February 26, 2020
The food we eat is a source of more than 26 000 different biochemicals, out of which only about 150 are currently considered by USDA and most databases, according to a recent study published in Nature Food. As the old saying goes, we are what we eat, and this certainly adds complexity to our being. But what are these chemical compounds and how do they impact our health? While such a large number of chemical compounds may sound scary, most of the compounds actually may have complex benefits to our health, as science has slowly began to unravel.
Plant foods alone contain thousands of secondary metabolites, called phytochemicals, which plants produce to survive in their environment, where they are unable to change their location. Plants use them for defending themselves against herbivores and pathogens. They are also needed for producing colour to flowers and fruits in order to attract animals. By a coincidence and millions of years of animals consuming plants for food, phytochemicals have a mostly positive effect on our bodies, too.
Why call phytochemicals dark matter? It’s not just that most of them are unknown or undetermined from foods, it’s also about the lack of information available for consumers. There is only so much space in food packages to show what’s inside.

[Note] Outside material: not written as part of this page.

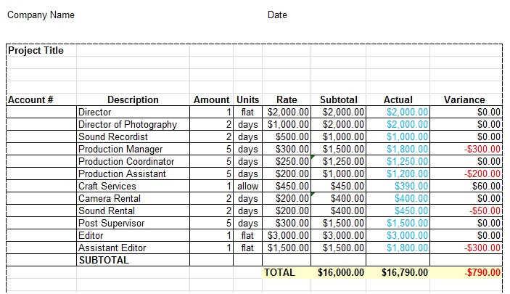Select Production Manager actual value $1,800.00
Image resolution: width=510 pixels, height=294 pixels.
pos(398,149)
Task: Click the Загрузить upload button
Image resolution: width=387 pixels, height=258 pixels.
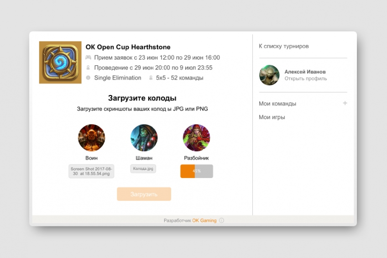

The chemical composition of most foods is still poorly known for substances beyond the 150 most well-known ones. Besides the ingredients that matter, food processing and preparation can also have a major impact on the final content of the bioactive molecules. Each individual may also have a slightly different response to the molecules because of genetic differences and because phytochemicals can modulate the activity of those genes. Yet another complication in understanding the way ‘dark matter’ in food functions is the gut microbiota, which modulates many of the compounds into different forms before they are absorbed into the circulation.
How to increase our understanding on what food actually contains and how it makes us who we are? The authors of the paper suggest that network medicine could help decipher the molecular interactions between the thousands of different molecules. Machine learning could assist in digging out already existing information about the chemical composition of food. We also need more data on different foods – and this is where Afekta could step in.